For kids, supporting AI agency in the classroom might look like an ongoing series of conversations between teachers and students about what’s appropriate at any given time, Tench told me. “Maybe at the beginning of the year, you can’t use it for spelling and grammar, but once you’ve got that down, you can, and you need to make sure you’re not using it for outlining.”

“One of the things that we’re hearing from young people is that they want adults to help them with this, and they want advice and guidance,” Tench said. “That advice and guidance needs to come in conversation with them.”

Agency around AI is going to look different for young children than it does for adults. But figuring out how all of us can have more control over the presence of AI in our lives feels like a better goal to me than simply banning kids from a technology that causes a lot of problems for grown-ups, too.

As Tench put it, “we’re focusing on young people because they’re, frankly, easier to set rules for than the actual tech companies, who have far more power in the world.”

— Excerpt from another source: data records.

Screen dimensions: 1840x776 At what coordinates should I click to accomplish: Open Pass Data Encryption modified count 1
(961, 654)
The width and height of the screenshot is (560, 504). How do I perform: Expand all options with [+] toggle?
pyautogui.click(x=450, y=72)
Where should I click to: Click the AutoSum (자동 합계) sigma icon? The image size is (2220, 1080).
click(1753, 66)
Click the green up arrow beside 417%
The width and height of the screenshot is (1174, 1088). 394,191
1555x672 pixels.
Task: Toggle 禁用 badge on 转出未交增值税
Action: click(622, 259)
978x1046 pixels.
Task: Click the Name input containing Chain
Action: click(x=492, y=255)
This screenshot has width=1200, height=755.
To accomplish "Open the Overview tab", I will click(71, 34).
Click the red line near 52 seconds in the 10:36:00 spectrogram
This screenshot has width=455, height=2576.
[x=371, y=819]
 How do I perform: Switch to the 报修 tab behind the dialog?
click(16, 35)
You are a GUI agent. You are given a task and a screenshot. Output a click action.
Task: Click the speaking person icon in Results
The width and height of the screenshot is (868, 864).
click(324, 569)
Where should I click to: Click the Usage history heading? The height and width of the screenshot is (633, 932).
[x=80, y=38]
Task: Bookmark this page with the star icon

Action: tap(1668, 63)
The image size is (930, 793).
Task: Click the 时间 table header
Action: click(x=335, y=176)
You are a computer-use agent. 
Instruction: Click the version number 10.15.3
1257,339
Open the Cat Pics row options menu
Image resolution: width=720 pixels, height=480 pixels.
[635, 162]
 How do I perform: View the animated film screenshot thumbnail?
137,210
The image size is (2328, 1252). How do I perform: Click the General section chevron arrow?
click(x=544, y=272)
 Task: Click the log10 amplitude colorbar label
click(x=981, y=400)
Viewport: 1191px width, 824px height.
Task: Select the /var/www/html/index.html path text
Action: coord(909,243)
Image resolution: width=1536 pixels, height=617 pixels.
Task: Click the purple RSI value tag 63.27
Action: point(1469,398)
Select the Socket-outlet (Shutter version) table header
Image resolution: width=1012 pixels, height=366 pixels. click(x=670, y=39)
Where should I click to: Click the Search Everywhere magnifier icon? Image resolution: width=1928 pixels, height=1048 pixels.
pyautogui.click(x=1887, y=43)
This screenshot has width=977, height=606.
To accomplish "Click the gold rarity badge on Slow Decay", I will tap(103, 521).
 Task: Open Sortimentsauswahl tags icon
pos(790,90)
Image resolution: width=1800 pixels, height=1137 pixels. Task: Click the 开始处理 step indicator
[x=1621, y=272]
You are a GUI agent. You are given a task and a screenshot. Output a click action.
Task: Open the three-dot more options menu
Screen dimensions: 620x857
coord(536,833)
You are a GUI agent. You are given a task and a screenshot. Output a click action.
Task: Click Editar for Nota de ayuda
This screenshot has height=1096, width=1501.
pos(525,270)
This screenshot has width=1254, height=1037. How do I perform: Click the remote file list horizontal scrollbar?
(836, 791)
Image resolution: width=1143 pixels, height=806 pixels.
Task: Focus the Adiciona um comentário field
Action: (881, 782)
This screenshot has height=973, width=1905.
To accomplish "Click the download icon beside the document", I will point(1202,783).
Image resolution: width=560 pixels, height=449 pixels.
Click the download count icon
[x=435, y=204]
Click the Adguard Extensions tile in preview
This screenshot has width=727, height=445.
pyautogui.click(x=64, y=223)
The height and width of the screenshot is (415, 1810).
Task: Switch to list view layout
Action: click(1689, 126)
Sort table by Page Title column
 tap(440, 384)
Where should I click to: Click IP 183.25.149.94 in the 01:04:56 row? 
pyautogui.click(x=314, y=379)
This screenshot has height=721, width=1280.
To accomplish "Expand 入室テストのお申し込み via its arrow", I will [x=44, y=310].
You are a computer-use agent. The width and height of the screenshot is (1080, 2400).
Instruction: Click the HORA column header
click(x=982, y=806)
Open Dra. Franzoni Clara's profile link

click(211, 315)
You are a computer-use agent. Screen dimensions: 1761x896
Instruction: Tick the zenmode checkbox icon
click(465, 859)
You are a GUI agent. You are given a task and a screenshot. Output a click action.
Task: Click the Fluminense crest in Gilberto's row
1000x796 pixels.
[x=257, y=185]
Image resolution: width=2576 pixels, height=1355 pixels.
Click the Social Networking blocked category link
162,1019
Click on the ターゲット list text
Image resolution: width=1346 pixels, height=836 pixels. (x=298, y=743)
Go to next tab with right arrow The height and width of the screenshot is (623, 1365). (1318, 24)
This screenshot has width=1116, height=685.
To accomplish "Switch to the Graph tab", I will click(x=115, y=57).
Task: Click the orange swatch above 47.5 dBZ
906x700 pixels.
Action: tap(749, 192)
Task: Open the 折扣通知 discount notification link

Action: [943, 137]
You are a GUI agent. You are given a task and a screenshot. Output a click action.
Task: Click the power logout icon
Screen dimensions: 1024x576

Bloomfield, for his part, wants young people to be involved in formulating any legislation that might restrict their access to technology. Kids “deserve a say in what happens in their own lives,” he said. “They deserve not to be left out of the world that’s evolving around them.”

What I’m reading

A new study of school cellphone bans found that the bans did work to reduce cellphone use. However, they did not improve test scores, and at least initially, suspensions actually went up at schools with bans.

A lot of kids are probably going to miss out on “Trump accounts” because the signup process creates too many barriers for families. 

I liked what these New York Times reporters had to say about how they talk with their kids about the news.

My little kid has been enjoying Not Quite Narwhal, a sweet story about a little narwhal (or is he?) finding his place(s) in the world.